*Listado de datos:*
#####

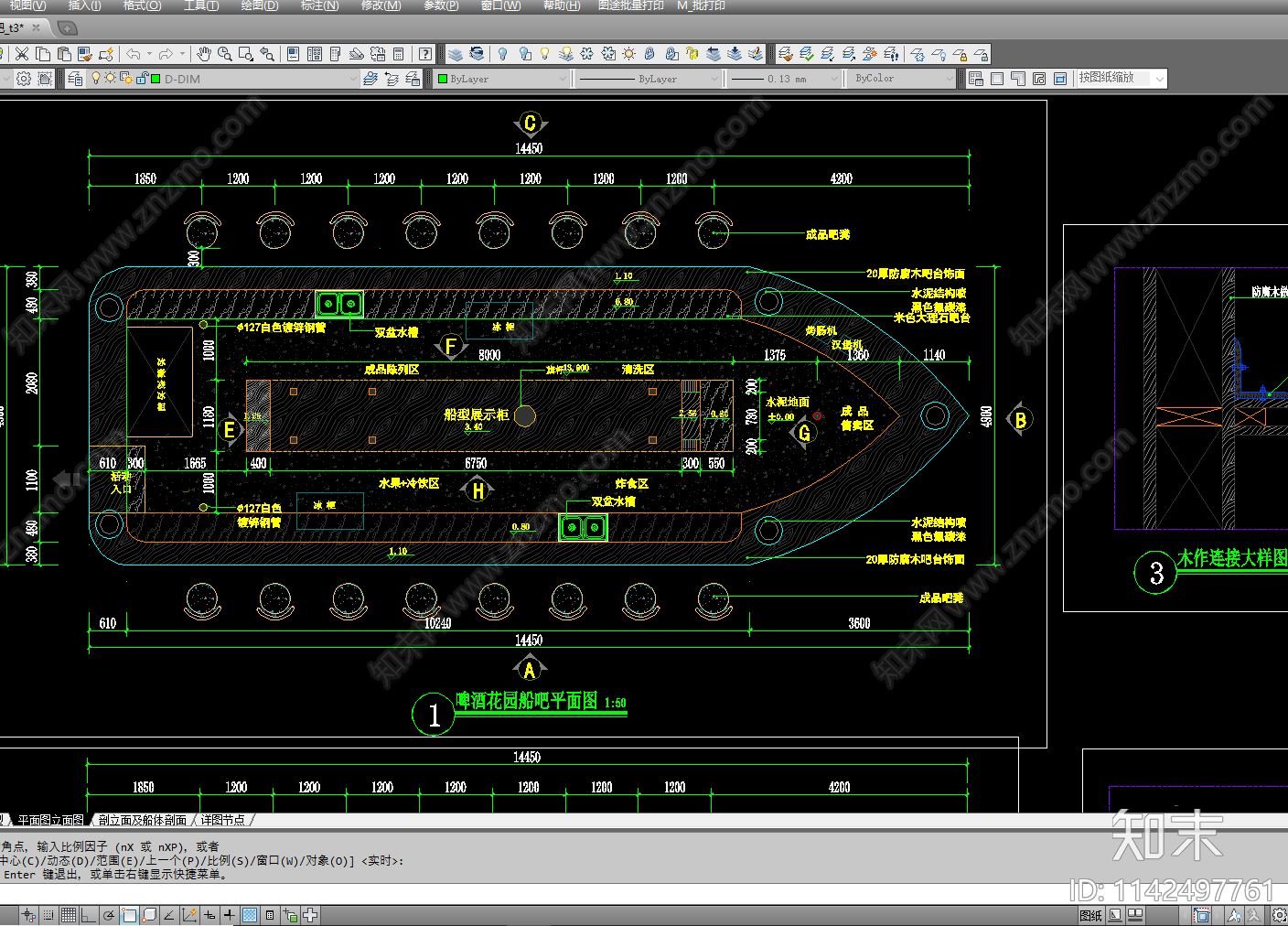
Task: Click the Zoom Realtime magnifier icon
Action: point(225,54)
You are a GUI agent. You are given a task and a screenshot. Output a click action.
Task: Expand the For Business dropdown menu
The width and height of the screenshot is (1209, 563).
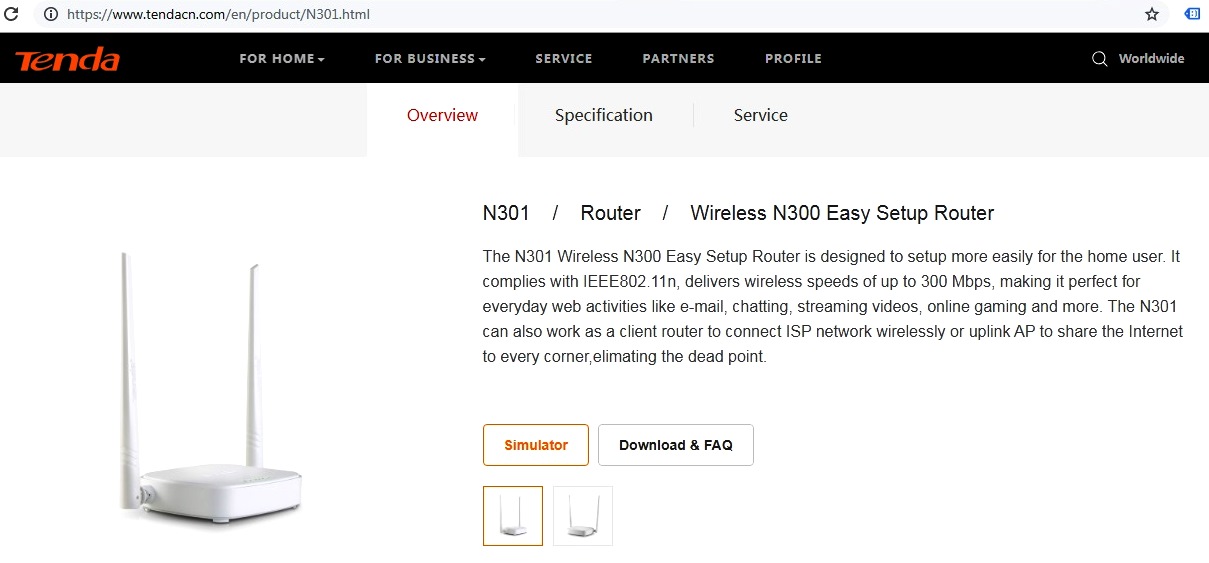click(x=430, y=59)
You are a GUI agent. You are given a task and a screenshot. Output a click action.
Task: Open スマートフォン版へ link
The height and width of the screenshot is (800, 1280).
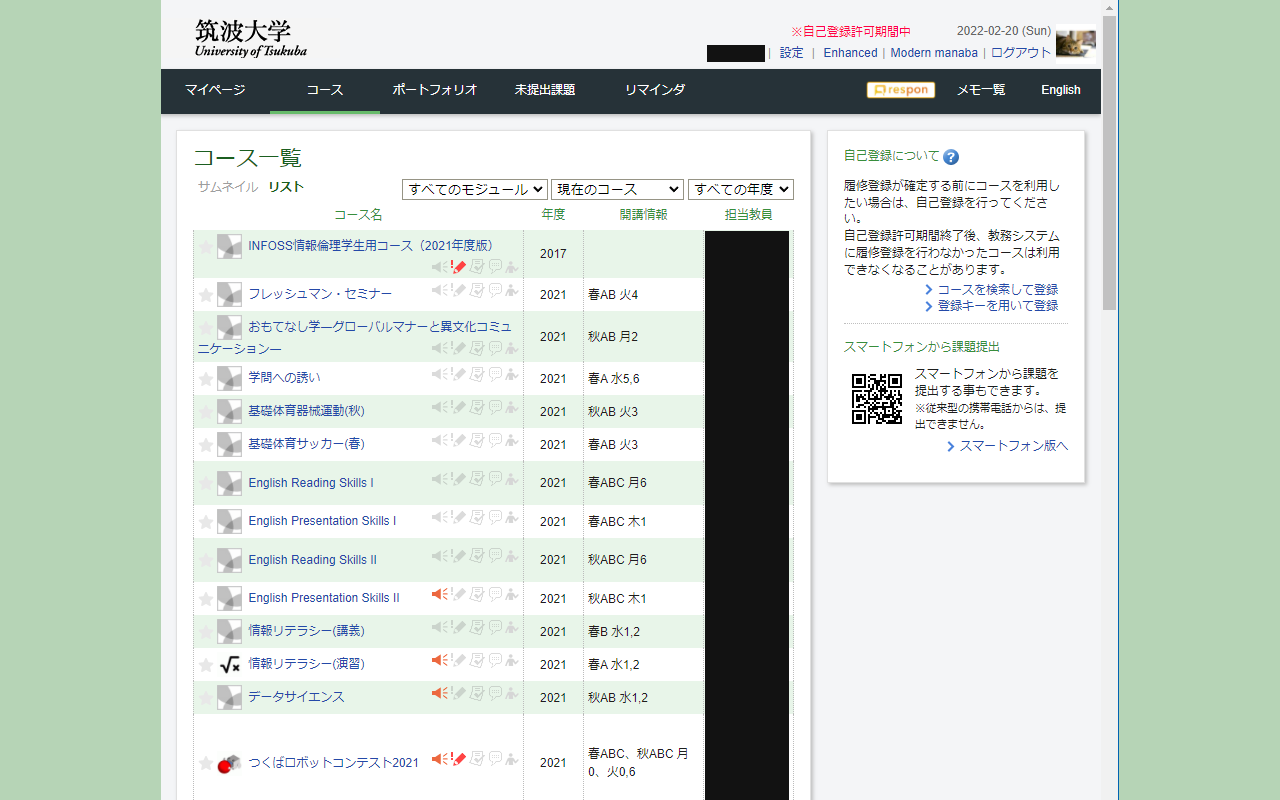click(x=1012, y=446)
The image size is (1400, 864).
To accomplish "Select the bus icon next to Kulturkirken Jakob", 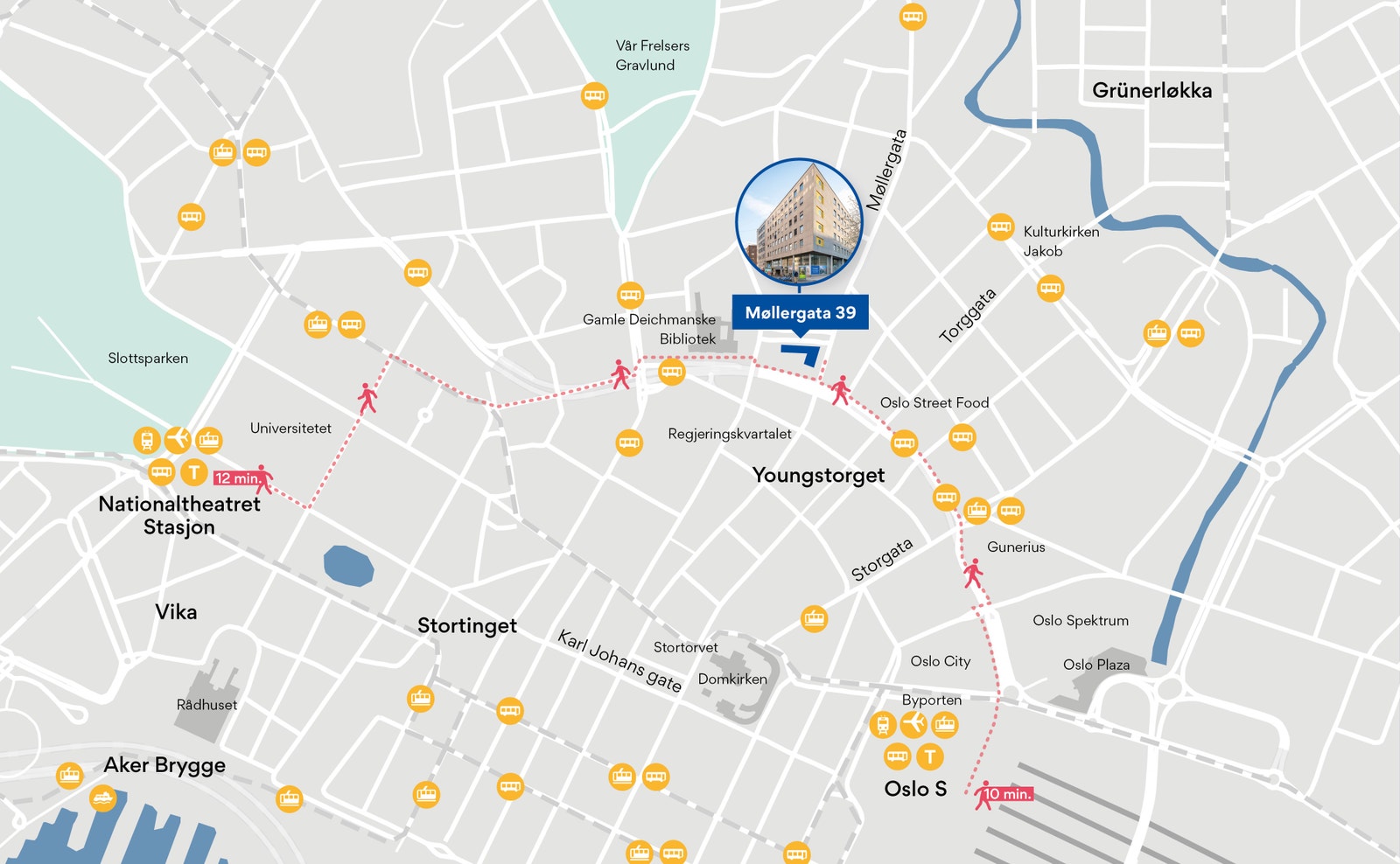I will (1000, 227).
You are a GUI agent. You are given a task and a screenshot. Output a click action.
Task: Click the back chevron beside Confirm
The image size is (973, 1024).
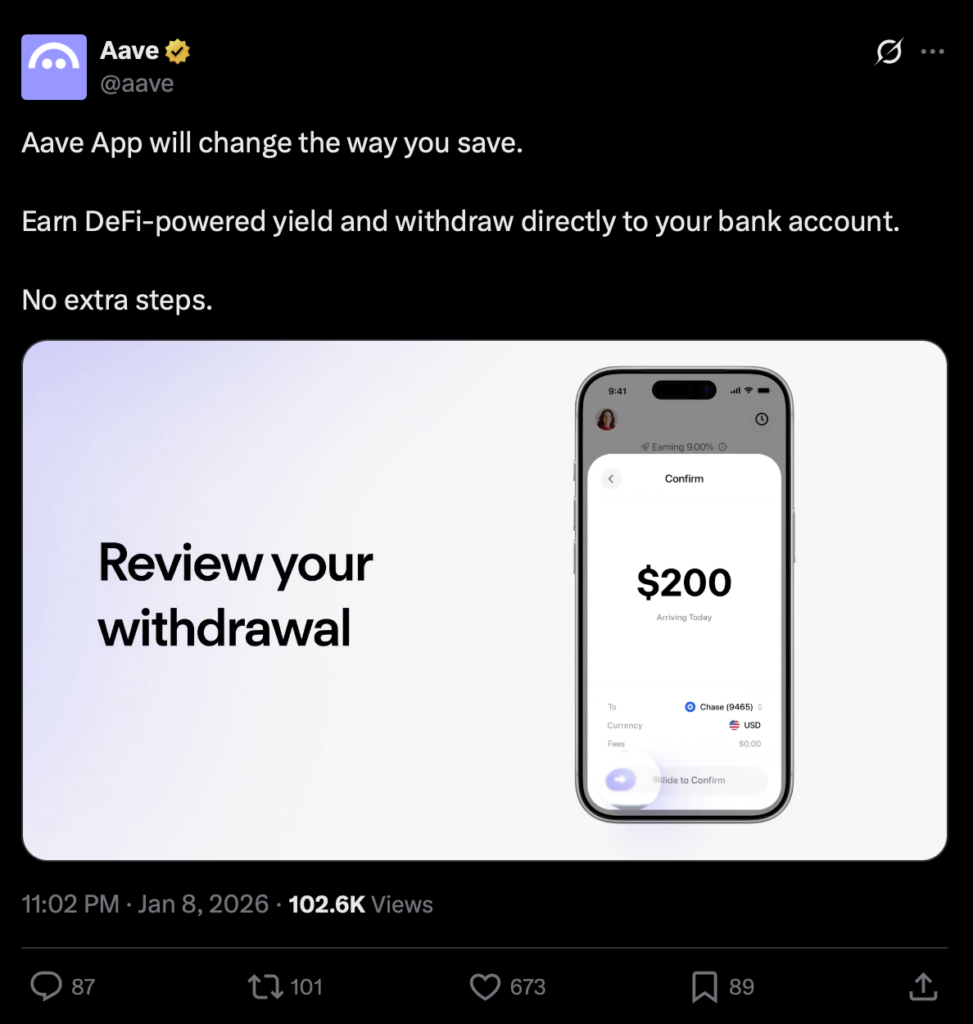[x=611, y=479]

#####

Localiza en los datos de arriba cada línea que contenga la cadena "size" y cópiala completa.

*Respuesta de tarea:*
The image size is (1400, 864).
The image size is (973, 1024).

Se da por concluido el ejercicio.